§ **About this exercise**
Return verbatim the run of lines that opens with the line holding "Select the Last Name input box" and closes with the last line of the records.

*** Dataset entries ***

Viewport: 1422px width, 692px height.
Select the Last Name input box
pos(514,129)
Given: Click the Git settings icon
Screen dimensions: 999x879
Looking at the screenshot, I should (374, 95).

*** End of Dataset entries ***

§ **Written answer**
Select the Last Name input box
pos(514,129)
Given: Click the Git settings icon
Screen dimensions: 999x879
Looking at the screenshot, I should (374, 95).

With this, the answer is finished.